- _THE REQUEST_:
Count the lines in the entries below that contain the string "Viewport", treating uppercase and lowercase as different. Reply with the number alone.

- _DATA ROWS_:
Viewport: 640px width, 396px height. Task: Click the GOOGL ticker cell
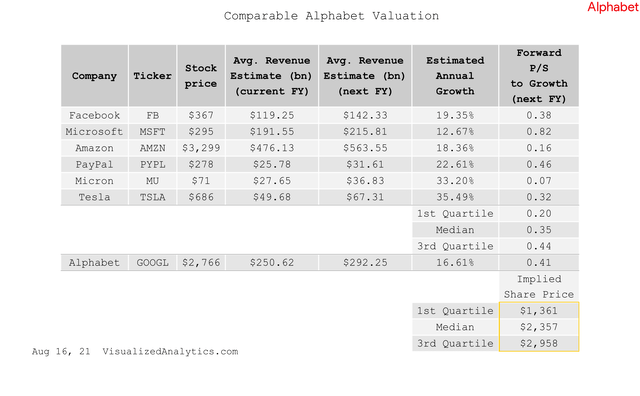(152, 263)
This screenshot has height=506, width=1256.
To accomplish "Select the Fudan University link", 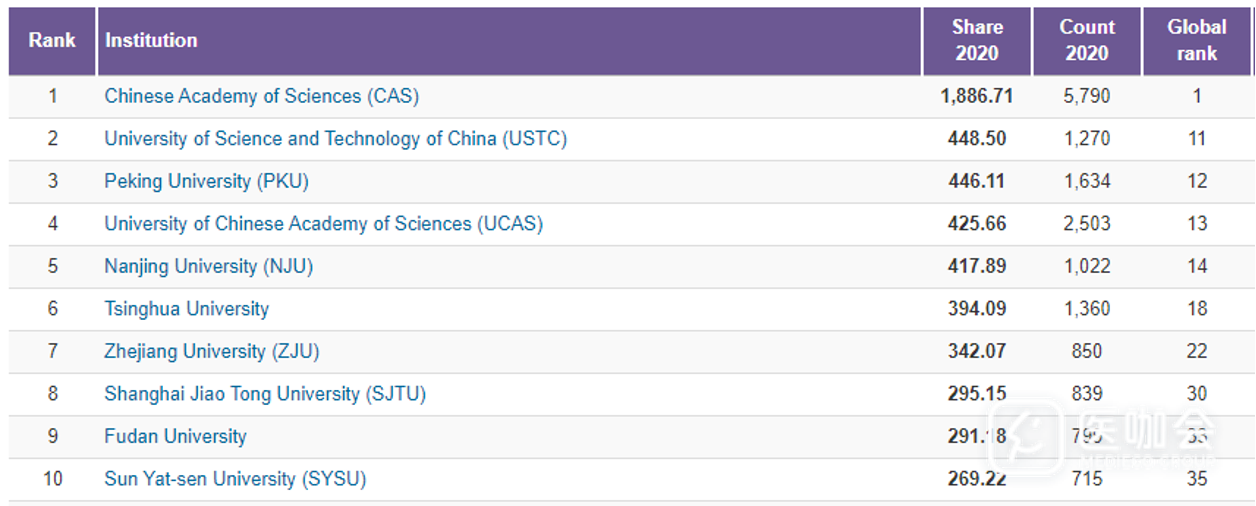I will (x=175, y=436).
...
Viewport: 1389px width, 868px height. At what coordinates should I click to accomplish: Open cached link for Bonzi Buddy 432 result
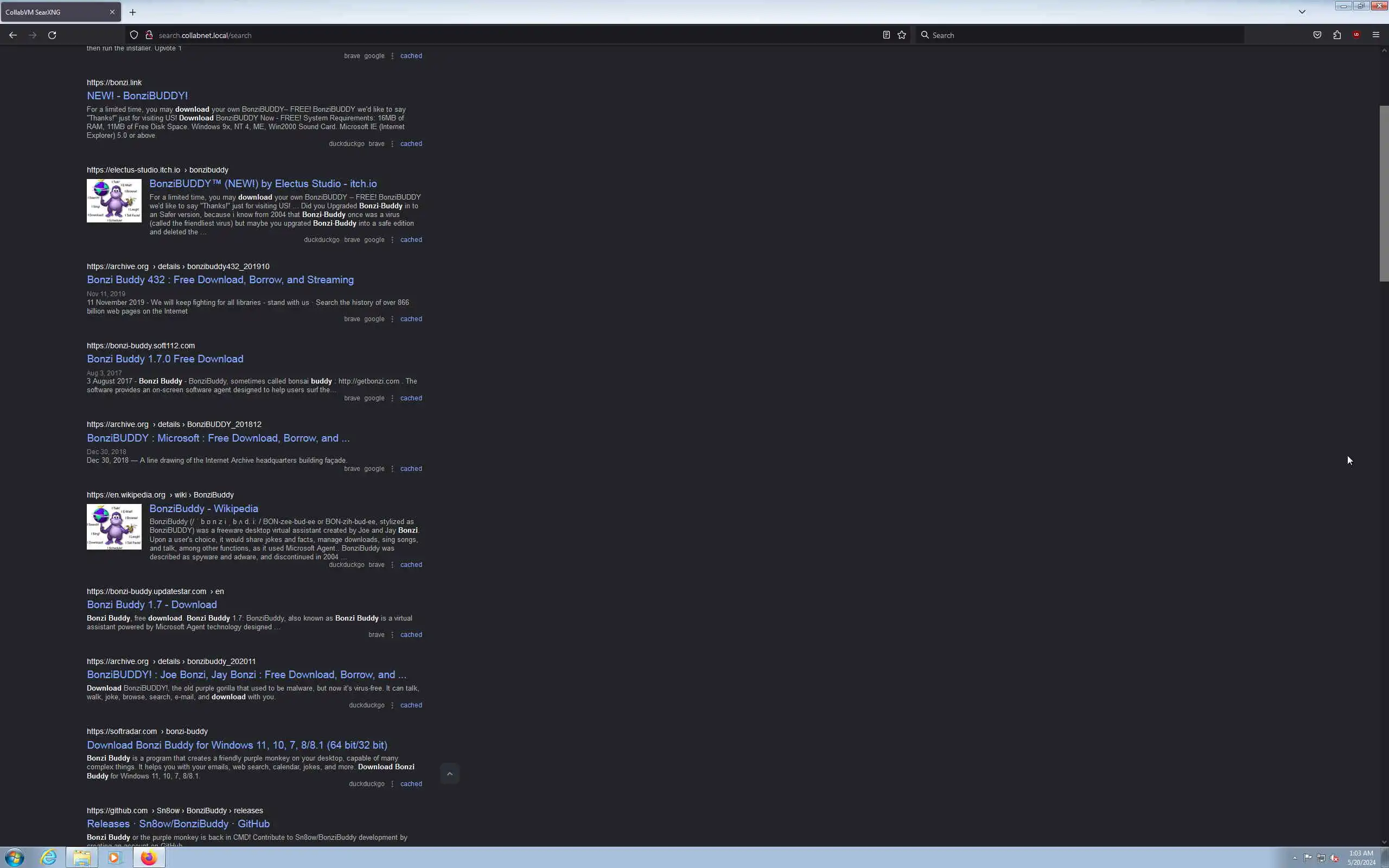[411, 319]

- _FINAL RESULT_:
2